Everything from the line with "WEBショップ限定商品 (82, 2263)" to the final line of the entries is to be set down exactly, except the pictures.

*** The data Section Begins ***

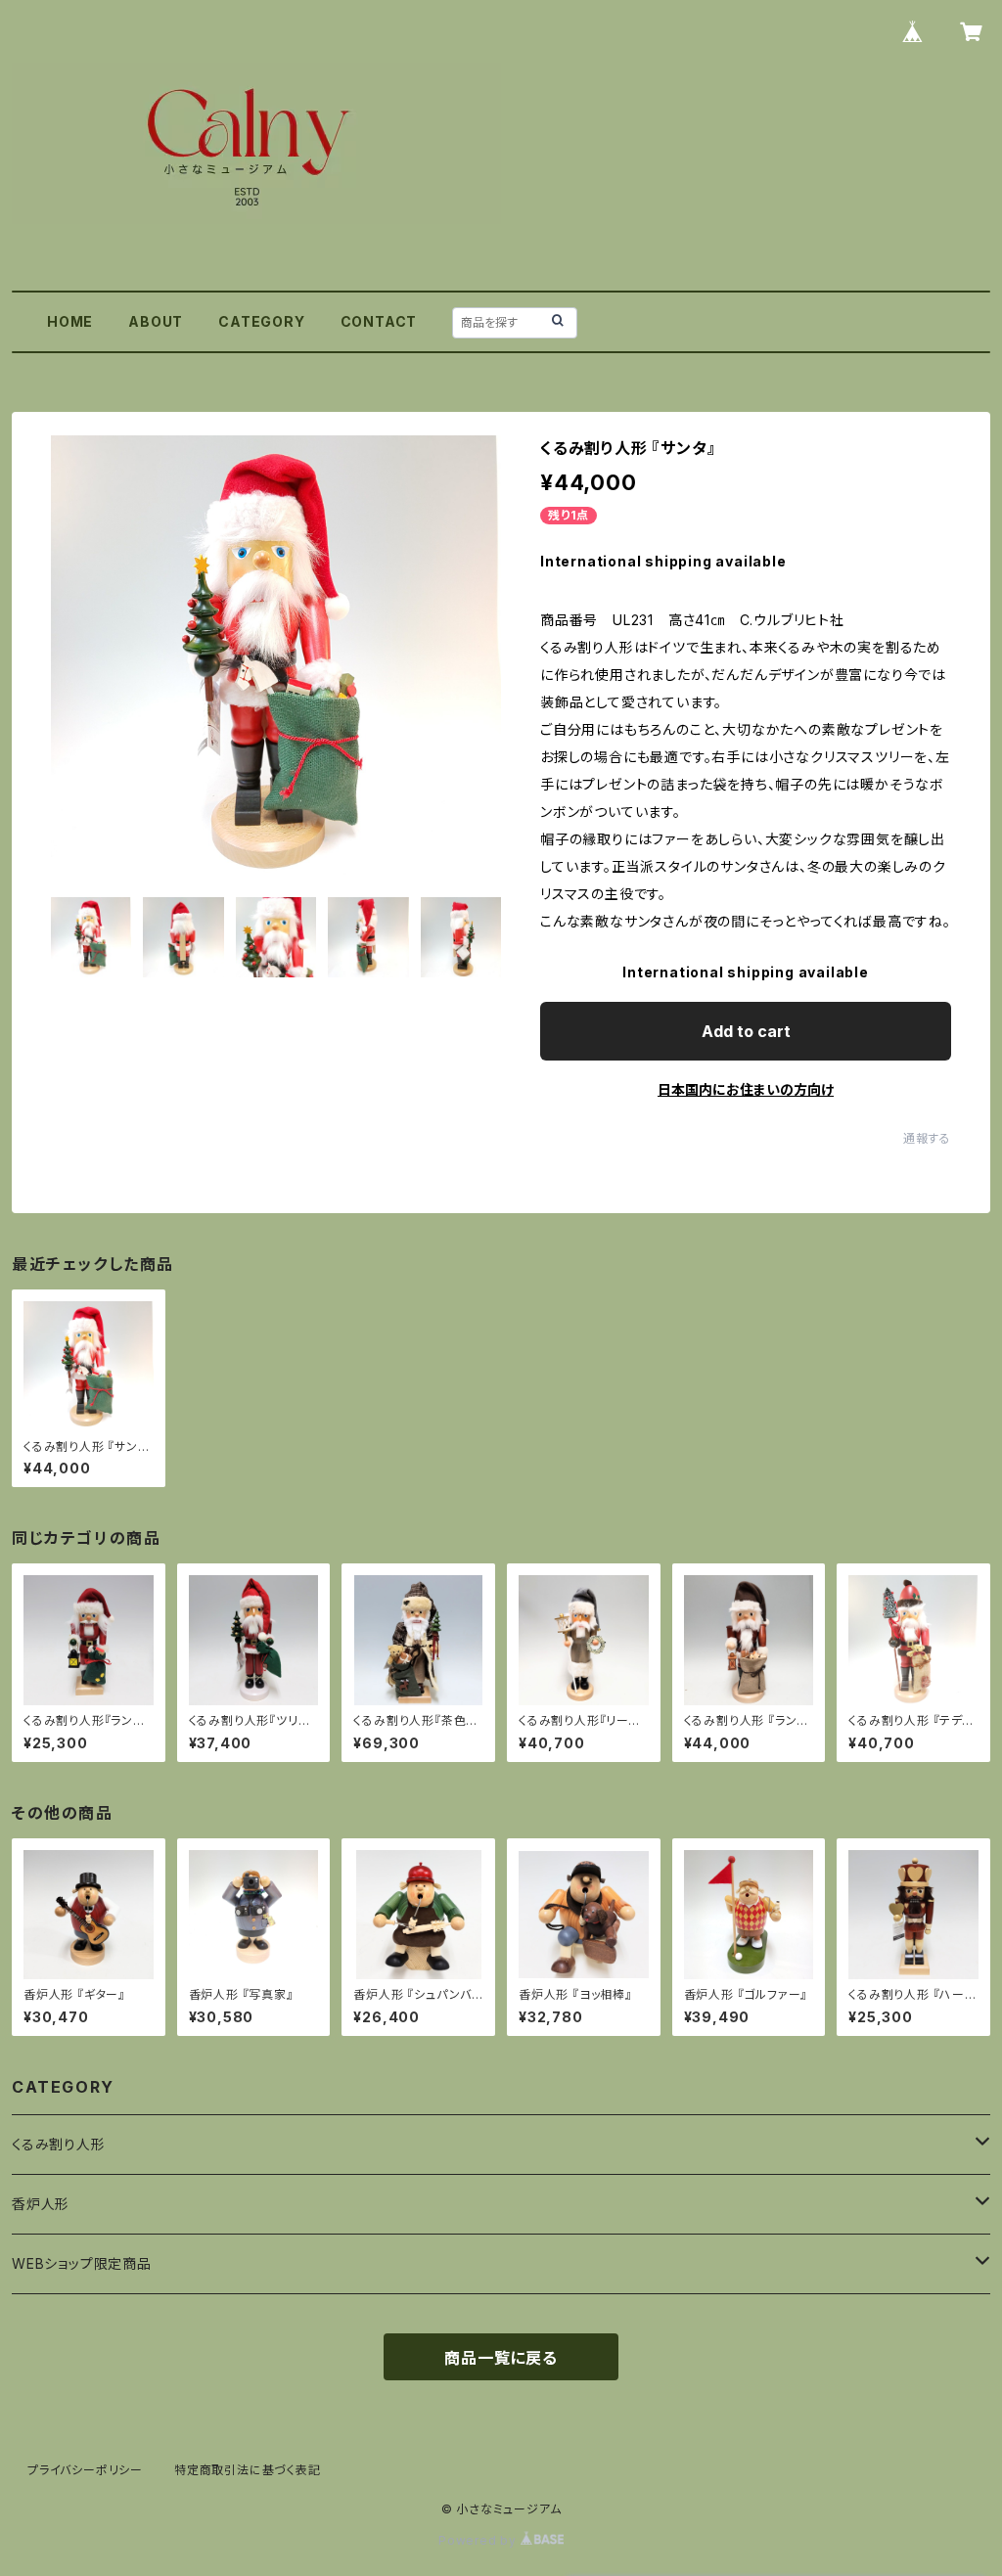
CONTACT (379, 321)
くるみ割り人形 (59, 2144)
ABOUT (155, 321)
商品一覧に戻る (501, 2358)
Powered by (479, 2540)
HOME (70, 321)
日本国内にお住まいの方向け (746, 1089)
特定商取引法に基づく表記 (247, 2470)
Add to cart (746, 1031)
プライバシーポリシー (85, 2470)
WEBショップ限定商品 (82, 2263)
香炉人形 (40, 2203)
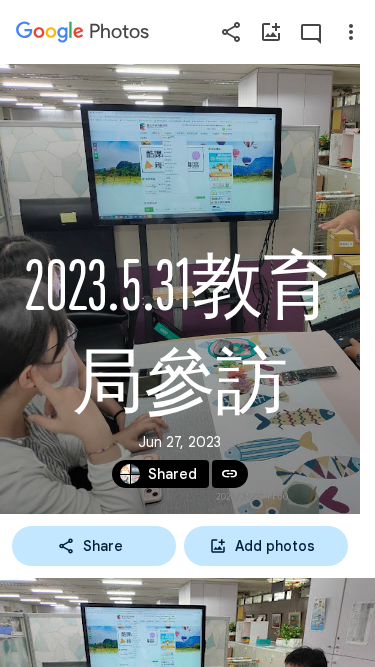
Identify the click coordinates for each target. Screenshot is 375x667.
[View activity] (311, 32)
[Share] (231, 32)
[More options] (351, 32)
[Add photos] (271, 32)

*** The data Section Ends ***

> Written response:
WEBショップ限定商品 (82, 2263)
香炉人形 (40, 2203)
Identify the click coordinates for each target. Screenshot is 375x667.
[View activity] (311, 32)
[Share] (231, 32)
[More options] (351, 32)
[Add photos] (271, 32)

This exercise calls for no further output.